Bei der digitalen Transformation im Sport-Business geht es aber nicht nur um die Akteure selbst. Denn auch die Erwartungen der Fans und der Kundschaft verändern sich. So streiten sich etwa inzwischen neue, digitale Anbieter mit klassischen Sendern um die Übertragungs-rechte von Sportveranstaltungen. Damit die Leute – ins­besondere auch das jüngere Publikum – nach wie vor ins Stadion gehen und ihr Lieblingsteam anfeuern, sind auch die Vereine und Verbände gefragt. Es braucht neue Konzepte und Angebote, um sie bei der Stange zu halten. Das haben auch die Verantwortlichen des HC Fribourg-Gottéron erkannt. Deshalb renovierte der Verein zunächst für ins­gesamt 88 Millionen Franken das eigene Stadion, die BCF-Arena. Rund 30 Monate dauerten die Bau­arbeiten. Seit dem letztjährigen Meisterschaftsstart am 1. Oktober 2020 konnte sie dann von Fribourg-Gottéron genutzt werden. Zum diesjährigen Meisterschaftsstart schloss der Klub gleich noch ein weiteres Vorhaben ab: die umfassende Digitalisierung der BCF-Arena.
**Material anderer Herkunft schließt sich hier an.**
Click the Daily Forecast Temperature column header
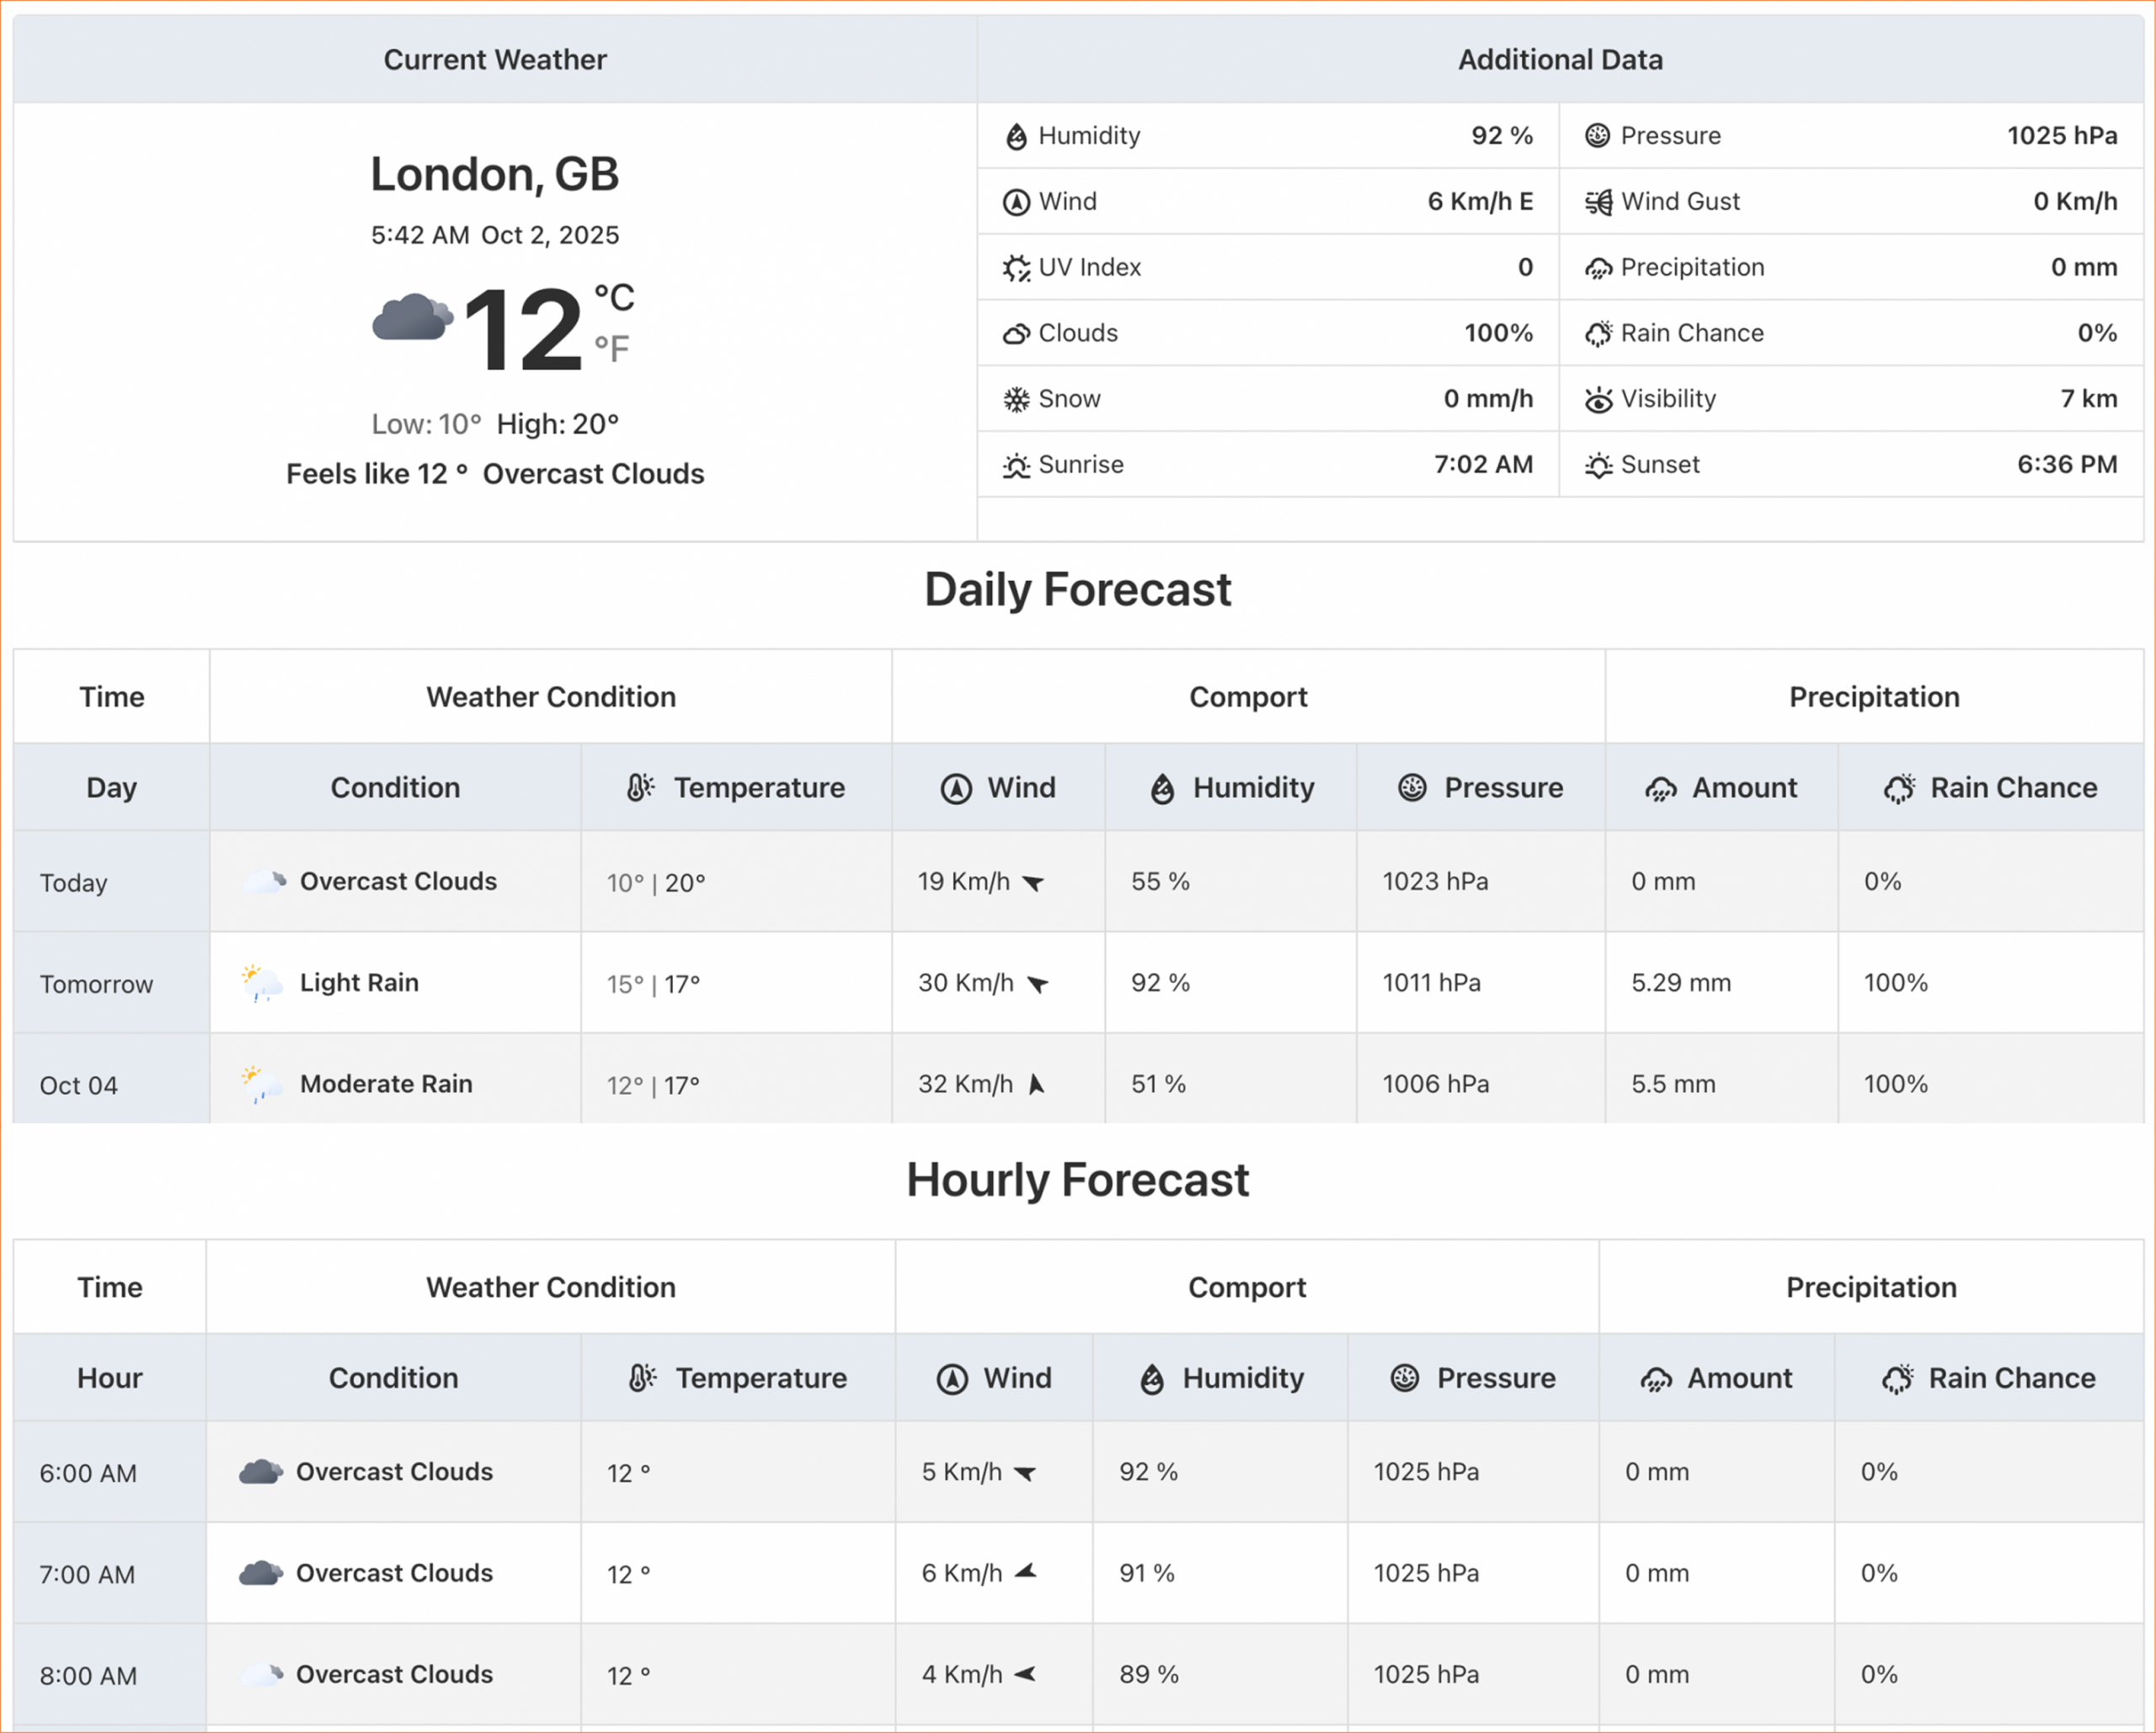The height and width of the screenshot is (1733, 2156). click(x=737, y=788)
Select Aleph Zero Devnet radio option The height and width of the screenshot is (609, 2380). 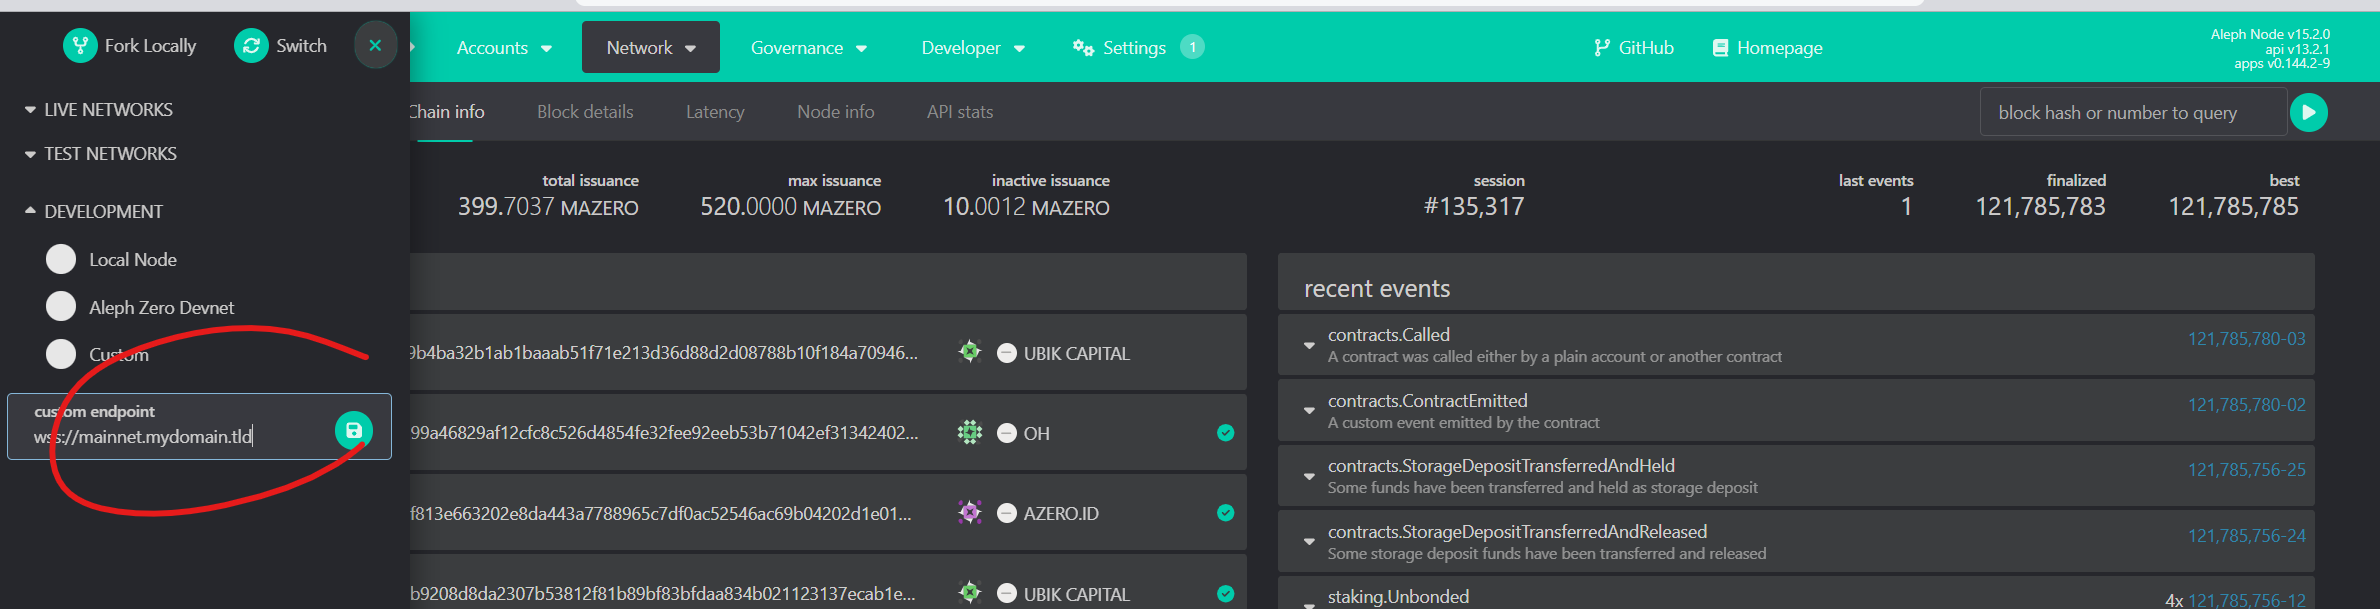click(61, 307)
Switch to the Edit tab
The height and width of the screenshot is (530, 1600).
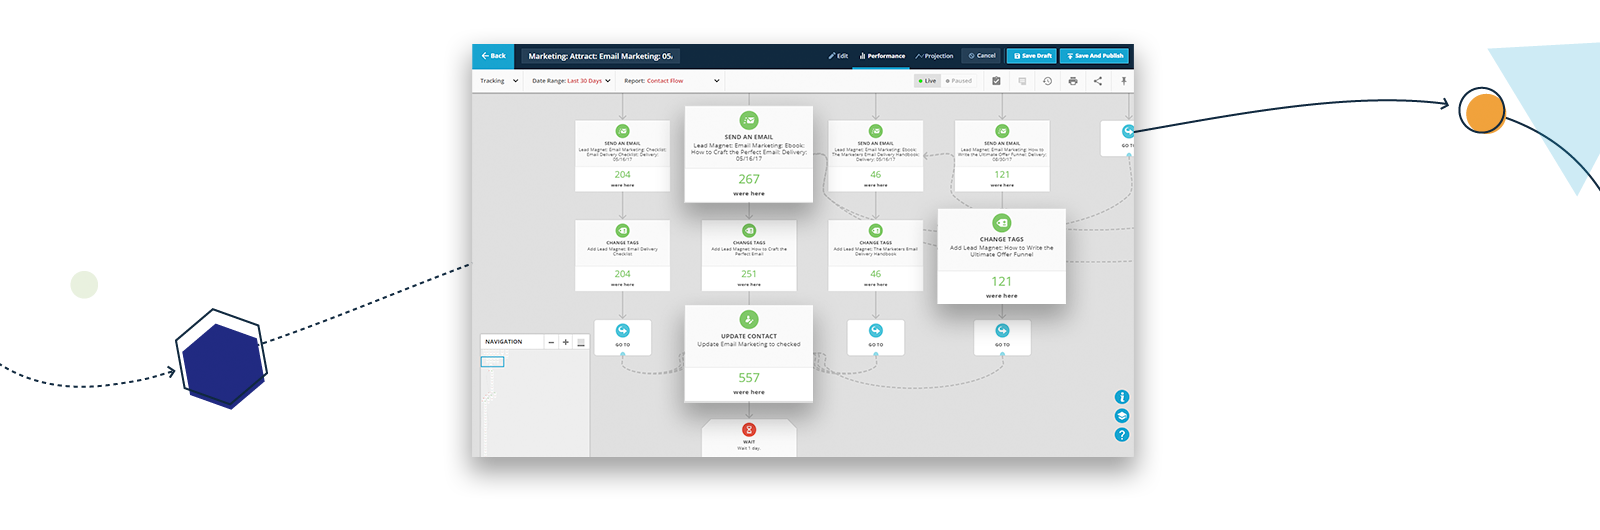point(838,56)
Besucherfreundlicher und attraktiver

«Unser Ziel war es, so das besucherfreundlichste Stadion der Schweiz zu schaffen», berichtete Raphaël Berger, der ehemalige CEO von Fribourg-Gottéron, Ende September anlässlich der Vorstellung des Projekts, das noch unter seiner Leitung durchgeführt wurde. Er verliess den Club jedoch in der Zwischenzeit und wurde durch John Gobbi ersetzt. «Ausserdem wollten wir das Fundament für künftige Fangenerationen legen, die mit Internet und Smartphone aufgewachsen sind. Der Stadionbesuch soll für die ganze Familie attraktiver werden.» Berger zufolge habe auch der Zeitpunkt gerade gepasst, um das Projekt in Angriff zu nehmen. Denn nicht zuletzt sei die digitale Transformation ein brandaktuelles Thema.
Der Wandel der Arena soll aber nicht nur der Kundschaft, sondern auch dem Verein und seinen Mitarbeiterinnen und Mitarbeitern zugutekommen. Gemäss dem Ex-CEO bringt das digitale Konzept beispielsweise Erleichterungen für die Beschäftigten in der Gastronomie mit sich, denen nun unter anderem ein topmodernes Kassensystem zur Verfügung stehe. Hinzu kommt auch noch, dass Fribourg-Gottéron nun mehr Daten zum Verhalten seiner Fans erhält. Berger betonte allerdings ausdrücklich, dass es nicht darum gehe, Leute zu identifizieren und zu tracken. Vielmehr gehe es etwa um die Analyse von Besucherströmen im Stadion. Davon könnten nun Echtzeitstatistiken angefertigt werden. Zudem sehe der Club, welche Prozesse  bereits gut funktionierten und wo es noch Verbesserungspotenzial gebe.